ASSIGNMENT: Set down, character for character, everything in the records below from the line holding "Select the ruler measurement tool" down to the line holding "Viewport: 2000px width, 1710px height.", and no other line.

TASK MATERIAL:
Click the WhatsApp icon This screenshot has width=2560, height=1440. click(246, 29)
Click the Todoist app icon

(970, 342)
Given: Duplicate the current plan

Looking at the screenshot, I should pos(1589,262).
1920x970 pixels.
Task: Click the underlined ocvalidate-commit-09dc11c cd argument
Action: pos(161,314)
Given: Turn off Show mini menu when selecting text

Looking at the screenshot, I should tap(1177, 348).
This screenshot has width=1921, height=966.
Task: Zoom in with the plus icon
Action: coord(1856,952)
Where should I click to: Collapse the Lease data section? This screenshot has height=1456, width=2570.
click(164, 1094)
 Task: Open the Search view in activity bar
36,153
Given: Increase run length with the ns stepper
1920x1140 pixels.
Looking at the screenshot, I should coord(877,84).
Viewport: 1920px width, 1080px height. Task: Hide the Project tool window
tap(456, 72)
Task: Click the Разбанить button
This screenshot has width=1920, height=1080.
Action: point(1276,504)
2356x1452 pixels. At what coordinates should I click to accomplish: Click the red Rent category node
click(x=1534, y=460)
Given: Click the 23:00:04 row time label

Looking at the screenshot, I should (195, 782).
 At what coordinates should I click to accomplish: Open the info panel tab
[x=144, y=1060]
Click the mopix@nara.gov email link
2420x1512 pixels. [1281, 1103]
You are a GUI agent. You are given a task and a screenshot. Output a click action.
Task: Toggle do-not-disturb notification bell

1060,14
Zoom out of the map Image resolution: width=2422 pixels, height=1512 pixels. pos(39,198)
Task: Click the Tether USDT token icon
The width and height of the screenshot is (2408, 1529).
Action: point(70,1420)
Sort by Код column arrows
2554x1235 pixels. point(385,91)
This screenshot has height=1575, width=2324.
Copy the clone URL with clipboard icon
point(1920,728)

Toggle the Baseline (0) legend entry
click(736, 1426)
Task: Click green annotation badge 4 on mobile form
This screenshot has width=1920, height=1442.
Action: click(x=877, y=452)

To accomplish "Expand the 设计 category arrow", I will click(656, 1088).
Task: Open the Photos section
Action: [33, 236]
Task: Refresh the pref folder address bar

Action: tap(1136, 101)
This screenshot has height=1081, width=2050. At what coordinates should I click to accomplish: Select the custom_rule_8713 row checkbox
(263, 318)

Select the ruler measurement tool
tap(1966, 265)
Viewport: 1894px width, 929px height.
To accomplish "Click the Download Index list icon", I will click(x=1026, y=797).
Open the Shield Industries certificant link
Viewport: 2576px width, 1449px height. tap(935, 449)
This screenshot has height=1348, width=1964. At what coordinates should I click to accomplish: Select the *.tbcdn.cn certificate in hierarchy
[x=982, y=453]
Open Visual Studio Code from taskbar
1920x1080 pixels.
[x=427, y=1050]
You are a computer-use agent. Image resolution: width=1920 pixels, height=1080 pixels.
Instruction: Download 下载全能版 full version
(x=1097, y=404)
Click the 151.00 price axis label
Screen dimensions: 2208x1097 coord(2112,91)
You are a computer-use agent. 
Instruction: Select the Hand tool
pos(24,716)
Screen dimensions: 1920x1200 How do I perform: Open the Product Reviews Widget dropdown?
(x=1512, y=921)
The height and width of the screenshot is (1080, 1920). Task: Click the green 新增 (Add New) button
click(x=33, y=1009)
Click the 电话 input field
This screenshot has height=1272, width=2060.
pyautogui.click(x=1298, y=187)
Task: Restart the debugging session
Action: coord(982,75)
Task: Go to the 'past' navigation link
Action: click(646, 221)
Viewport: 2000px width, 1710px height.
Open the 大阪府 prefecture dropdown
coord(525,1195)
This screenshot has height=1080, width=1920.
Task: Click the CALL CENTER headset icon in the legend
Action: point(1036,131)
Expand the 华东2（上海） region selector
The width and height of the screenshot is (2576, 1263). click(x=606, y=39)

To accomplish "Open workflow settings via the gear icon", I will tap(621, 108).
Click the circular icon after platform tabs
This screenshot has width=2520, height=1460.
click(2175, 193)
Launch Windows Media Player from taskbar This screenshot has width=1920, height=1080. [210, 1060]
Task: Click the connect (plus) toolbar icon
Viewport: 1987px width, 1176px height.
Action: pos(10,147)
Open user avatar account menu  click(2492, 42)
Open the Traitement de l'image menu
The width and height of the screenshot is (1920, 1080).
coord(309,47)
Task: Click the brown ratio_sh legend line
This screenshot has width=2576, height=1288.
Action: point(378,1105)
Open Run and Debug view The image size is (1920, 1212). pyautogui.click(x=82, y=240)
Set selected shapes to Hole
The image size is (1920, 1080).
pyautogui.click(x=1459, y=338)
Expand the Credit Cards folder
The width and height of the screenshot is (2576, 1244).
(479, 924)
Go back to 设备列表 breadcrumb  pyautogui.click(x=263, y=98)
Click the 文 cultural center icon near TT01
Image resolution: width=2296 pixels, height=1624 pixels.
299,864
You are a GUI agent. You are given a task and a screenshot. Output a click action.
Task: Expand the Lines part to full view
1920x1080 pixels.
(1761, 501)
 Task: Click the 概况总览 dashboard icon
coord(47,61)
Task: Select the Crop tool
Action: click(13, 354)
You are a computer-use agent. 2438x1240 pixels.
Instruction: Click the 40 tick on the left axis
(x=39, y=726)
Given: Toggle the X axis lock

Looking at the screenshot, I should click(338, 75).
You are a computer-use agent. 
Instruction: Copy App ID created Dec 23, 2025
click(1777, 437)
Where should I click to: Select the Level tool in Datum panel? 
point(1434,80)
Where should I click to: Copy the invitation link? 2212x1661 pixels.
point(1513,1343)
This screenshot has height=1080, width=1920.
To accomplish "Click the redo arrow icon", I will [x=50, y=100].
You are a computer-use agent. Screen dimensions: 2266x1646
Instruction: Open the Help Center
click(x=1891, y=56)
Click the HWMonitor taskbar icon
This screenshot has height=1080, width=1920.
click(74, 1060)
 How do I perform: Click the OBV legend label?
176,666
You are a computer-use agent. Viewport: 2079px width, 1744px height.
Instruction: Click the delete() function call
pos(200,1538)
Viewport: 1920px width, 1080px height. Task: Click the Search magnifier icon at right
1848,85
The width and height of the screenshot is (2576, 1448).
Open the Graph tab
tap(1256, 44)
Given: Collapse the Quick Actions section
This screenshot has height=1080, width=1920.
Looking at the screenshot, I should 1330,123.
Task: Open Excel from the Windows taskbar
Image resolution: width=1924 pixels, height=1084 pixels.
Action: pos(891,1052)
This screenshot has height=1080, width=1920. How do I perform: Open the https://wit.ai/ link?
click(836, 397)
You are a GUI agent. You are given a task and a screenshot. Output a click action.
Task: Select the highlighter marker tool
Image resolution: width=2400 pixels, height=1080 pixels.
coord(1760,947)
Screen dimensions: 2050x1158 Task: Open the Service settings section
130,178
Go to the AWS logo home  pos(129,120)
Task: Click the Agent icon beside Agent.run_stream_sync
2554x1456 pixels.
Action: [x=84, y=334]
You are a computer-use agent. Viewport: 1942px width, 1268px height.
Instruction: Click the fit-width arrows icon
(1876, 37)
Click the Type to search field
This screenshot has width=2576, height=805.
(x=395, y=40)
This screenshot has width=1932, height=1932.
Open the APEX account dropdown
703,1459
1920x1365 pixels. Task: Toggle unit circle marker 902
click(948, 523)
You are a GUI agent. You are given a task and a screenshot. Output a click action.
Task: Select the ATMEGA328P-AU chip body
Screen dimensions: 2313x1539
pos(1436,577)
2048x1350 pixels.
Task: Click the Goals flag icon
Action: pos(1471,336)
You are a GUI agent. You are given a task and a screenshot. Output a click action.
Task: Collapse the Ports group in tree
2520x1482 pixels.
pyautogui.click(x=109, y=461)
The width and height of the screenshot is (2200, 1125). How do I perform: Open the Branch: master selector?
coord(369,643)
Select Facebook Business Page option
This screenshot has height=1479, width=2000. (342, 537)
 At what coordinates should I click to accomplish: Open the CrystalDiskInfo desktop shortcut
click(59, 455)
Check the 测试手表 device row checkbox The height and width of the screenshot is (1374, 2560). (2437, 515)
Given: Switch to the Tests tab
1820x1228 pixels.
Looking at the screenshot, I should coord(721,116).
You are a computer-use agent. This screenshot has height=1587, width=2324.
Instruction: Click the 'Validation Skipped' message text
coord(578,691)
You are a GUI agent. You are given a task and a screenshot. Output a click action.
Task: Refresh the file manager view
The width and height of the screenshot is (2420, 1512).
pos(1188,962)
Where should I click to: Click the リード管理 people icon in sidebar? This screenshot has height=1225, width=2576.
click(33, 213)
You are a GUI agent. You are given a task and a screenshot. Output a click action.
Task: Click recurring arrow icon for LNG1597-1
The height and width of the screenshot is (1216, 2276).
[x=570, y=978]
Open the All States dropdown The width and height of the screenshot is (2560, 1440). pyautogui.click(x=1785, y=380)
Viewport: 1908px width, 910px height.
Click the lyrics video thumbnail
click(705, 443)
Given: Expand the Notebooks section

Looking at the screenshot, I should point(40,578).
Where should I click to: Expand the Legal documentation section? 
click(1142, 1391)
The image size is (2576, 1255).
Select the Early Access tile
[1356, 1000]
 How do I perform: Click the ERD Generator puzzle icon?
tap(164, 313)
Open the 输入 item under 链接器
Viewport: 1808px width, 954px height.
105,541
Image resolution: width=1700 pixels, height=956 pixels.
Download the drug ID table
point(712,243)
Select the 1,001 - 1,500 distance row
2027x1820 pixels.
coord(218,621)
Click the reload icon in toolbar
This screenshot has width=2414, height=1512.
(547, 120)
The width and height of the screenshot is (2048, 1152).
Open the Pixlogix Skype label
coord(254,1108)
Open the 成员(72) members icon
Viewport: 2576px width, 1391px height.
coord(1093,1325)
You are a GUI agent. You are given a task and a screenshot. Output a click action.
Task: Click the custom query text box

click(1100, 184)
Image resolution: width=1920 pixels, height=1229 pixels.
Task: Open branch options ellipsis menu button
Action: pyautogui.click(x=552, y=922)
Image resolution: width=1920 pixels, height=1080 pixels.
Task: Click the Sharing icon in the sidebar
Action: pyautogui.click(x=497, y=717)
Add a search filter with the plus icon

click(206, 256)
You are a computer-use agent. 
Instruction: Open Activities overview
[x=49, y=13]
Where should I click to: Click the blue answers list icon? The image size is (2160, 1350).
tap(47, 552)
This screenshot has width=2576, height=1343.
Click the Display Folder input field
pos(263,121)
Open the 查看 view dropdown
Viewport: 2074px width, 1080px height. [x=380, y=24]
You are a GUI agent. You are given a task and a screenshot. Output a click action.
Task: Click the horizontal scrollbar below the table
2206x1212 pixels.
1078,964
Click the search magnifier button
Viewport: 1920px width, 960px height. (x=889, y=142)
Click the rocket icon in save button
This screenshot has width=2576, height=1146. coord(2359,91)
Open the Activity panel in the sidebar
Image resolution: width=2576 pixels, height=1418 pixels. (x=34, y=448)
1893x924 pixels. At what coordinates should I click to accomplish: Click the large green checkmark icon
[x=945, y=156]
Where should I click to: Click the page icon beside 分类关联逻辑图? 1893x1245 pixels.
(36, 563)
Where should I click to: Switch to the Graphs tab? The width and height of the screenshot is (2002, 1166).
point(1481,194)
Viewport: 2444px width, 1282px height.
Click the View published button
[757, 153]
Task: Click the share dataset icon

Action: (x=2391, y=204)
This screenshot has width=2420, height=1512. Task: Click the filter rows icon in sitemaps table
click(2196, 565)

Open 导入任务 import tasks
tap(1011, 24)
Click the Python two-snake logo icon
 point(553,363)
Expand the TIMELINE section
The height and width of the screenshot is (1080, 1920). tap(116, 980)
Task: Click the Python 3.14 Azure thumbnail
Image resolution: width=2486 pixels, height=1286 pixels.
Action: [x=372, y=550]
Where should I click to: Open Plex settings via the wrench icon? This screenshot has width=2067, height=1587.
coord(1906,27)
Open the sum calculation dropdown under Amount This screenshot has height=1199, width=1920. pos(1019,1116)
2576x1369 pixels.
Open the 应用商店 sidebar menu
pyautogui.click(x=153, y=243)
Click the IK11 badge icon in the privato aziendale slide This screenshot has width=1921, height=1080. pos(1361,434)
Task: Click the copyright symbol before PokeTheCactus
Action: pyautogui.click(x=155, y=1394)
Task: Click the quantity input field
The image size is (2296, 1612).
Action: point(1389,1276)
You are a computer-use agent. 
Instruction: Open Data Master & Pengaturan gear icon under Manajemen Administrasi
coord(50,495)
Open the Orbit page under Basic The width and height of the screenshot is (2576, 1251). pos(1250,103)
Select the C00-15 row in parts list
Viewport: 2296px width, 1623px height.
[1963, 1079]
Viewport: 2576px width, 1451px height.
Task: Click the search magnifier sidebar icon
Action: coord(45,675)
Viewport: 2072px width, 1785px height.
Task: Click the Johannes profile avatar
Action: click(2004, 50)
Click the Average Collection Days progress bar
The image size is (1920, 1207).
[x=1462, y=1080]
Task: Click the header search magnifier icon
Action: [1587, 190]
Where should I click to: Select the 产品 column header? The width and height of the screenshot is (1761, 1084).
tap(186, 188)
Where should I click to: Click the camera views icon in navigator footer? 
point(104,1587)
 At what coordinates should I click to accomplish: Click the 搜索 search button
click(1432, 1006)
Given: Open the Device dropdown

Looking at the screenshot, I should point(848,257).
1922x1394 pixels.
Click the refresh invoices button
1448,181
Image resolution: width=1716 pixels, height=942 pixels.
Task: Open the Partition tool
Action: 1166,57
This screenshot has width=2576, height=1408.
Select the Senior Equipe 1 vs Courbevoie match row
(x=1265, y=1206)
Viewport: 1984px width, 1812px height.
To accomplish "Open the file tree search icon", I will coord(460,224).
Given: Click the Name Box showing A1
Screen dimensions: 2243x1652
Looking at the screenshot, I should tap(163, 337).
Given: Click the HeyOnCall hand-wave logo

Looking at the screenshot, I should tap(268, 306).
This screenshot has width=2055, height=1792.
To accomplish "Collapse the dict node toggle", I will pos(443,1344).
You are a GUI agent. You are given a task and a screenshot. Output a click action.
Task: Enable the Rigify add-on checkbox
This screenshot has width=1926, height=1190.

RESPONSE BELOW:
Select the ruler measurement tool
tap(1966, 265)
Viewport: 1894px width, 929px height.
To accomplish "Click the Download Index list icon", I will click(x=1026, y=797).
Open the Shield Industries certificant link
Viewport: 2576px width, 1449px height. tap(935, 449)
This screenshot has height=1348, width=1964. At what coordinates should I click to accomplish: Select the *.tbcdn.cn certificate in hierarchy
[x=982, y=453]
Open Visual Studio Code from taskbar
1920x1080 pixels.
[x=427, y=1050]
You are a computer-use agent. Image resolution: width=1920 pixels, height=1080 pixels.
Instruction: Download 下载全能版 full version
(x=1097, y=404)
Click the 151.00 price axis label
Screen dimensions: 2208x1097 coord(2112,91)
You are a computer-use agent. 
Instruction: Select the Hand tool
pos(24,716)
Screen dimensions: 1920x1200 How do I perform: Open the Product Reviews Widget dropdown?
(x=1512, y=921)
The height and width of the screenshot is (1080, 1920). Task: Click the green 新增 (Add New) button
click(x=33, y=1009)
Click the 电话 input field
This screenshot has height=1272, width=2060.
pyautogui.click(x=1298, y=187)
Task: Restart the debugging session
Action: coord(982,75)
Task: Go to the 'past' navigation link
Action: click(646, 221)
Viewport: 2000px width, 1710px height.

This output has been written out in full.